**Written instruction:** Reproduce the listing below, changing "avatar thumbnail" to "profile icon" and keeping every other character the same.

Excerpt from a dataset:

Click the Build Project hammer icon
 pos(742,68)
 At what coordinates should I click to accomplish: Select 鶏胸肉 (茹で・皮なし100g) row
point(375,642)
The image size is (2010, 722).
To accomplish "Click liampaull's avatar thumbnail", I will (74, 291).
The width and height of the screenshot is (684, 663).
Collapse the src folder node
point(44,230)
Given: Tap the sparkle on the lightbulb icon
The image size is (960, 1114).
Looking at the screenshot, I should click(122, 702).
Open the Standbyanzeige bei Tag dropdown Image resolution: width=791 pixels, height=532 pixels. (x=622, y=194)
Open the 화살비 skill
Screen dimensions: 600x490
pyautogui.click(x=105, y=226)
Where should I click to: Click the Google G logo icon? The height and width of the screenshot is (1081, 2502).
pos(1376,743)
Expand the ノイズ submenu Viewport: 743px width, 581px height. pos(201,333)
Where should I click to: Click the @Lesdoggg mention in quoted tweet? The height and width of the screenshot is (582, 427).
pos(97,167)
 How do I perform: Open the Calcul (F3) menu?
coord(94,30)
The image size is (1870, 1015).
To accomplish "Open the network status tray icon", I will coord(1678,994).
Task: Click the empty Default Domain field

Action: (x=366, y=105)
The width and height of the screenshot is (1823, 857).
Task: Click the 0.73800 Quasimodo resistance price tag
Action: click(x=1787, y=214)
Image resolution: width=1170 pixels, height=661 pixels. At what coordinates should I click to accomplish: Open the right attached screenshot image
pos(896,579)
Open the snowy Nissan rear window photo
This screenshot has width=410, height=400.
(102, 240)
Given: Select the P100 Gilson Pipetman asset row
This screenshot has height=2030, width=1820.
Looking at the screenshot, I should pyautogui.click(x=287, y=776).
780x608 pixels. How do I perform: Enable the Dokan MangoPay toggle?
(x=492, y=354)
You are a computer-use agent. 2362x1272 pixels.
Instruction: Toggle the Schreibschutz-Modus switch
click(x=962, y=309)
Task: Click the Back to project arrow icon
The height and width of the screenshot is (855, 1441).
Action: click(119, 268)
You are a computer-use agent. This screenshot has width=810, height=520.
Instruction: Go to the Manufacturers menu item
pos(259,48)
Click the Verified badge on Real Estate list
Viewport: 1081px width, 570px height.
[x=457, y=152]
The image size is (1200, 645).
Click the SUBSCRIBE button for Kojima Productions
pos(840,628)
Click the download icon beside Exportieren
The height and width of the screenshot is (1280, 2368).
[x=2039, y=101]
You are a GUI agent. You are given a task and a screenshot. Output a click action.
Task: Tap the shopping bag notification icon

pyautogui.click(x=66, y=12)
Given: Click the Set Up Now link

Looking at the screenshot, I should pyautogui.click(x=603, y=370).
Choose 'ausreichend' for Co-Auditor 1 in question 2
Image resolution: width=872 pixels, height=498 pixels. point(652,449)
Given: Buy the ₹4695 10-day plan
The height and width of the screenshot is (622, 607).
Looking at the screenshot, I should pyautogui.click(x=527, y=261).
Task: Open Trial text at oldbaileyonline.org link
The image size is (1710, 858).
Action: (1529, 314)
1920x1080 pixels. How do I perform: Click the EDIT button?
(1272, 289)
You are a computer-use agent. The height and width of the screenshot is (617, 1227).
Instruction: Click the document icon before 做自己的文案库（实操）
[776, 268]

**Result for this exercise:**
Click the Build Project hammer icon
 pos(742,68)
 At what coordinates should I click to accomplish: Select 鶏胸肉 (茹で・皮なし100g) row
point(375,642)
The image size is (2010, 722).
To accomplish "Click liampaull's profile icon", I will (74, 291).
The width and height of the screenshot is (684, 663).
Collapse the src folder node
point(44,230)
Given: Tap the sparkle on the lightbulb icon
The image size is (960, 1114).
Looking at the screenshot, I should click(122, 702).
Open the Standbyanzeige bei Tag dropdown Image resolution: width=791 pixels, height=532 pixels. (x=622, y=194)
Open the 화살비 skill
Screen dimensions: 600x490
pyautogui.click(x=105, y=226)
Where should I click to: Click the Google G logo icon? The height and width of the screenshot is (1081, 2502).
pos(1376,743)
Expand the ノイズ submenu Viewport: 743px width, 581px height. pos(201,333)
Where should I click to: Click the @Lesdoggg mention in quoted tweet? The height and width of the screenshot is (582, 427).
pos(97,167)
 How do I perform: Open the Calcul (F3) menu?
coord(94,30)
The image size is (1870, 1015).
To accomplish "Open the network status tray icon", I will coord(1678,994).
Task: Click the empty Default Domain field

Action: (x=366, y=105)
The width and height of the screenshot is (1823, 857).
Task: Click the 0.73800 Quasimodo resistance price tag
Action: click(x=1787, y=214)
Image resolution: width=1170 pixels, height=661 pixels. At what coordinates should I click to accomplish: Open the right attached screenshot image
pos(896,579)
Open the snowy Nissan rear window photo
This screenshot has width=410, height=400.
(102, 240)
Given: Select the P100 Gilson Pipetman asset row
This screenshot has height=2030, width=1820.
Looking at the screenshot, I should pyautogui.click(x=287, y=776).
780x608 pixels. How do I perform: Enable the Dokan MangoPay toggle?
(x=492, y=354)
You are a computer-use agent. 2362x1272 pixels.
Instruction: Toggle the Schreibschutz-Modus switch
click(x=962, y=309)
Task: Click the Back to project arrow icon
The height and width of the screenshot is (855, 1441).
Action: click(119, 268)
You are a computer-use agent. This screenshot has width=810, height=520.
Instruction: Go to the Manufacturers menu item
pos(259,48)
Click the Verified badge on Real Estate list
Viewport: 1081px width, 570px height.
[x=457, y=152]
The image size is (1200, 645).
Click the SUBSCRIBE button for Kojima Productions
pos(840,628)
Click the download icon beside Exportieren
The height and width of the screenshot is (1280, 2368).
[x=2039, y=101]
You are a GUI agent. You are given a task and a screenshot. Output a click action.
Task: Tap the shopping bag notification icon

pyautogui.click(x=66, y=12)
Given: Click the Set Up Now link

Looking at the screenshot, I should pyautogui.click(x=603, y=370).
Choose 'ausreichend' for Co-Auditor 1 in question 2
Image resolution: width=872 pixels, height=498 pixels. point(652,449)
Given: Buy the ₹4695 10-day plan
The height and width of the screenshot is (622, 607).
Looking at the screenshot, I should pyautogui.click(x=527, y=261).
Task: Open Trial text at oldbaileyonline.org link
The image size is (1710, 858).
Action: (1529, 314)
1920x1080 pixels. How do I perform: Click the EDIT button?
(1272, 289)
You are a computer-use agent. The height and width of the screenshot is (617, 1227).
Instruction: Click the document icon before 做自己的文案库（实操）
[776, 268]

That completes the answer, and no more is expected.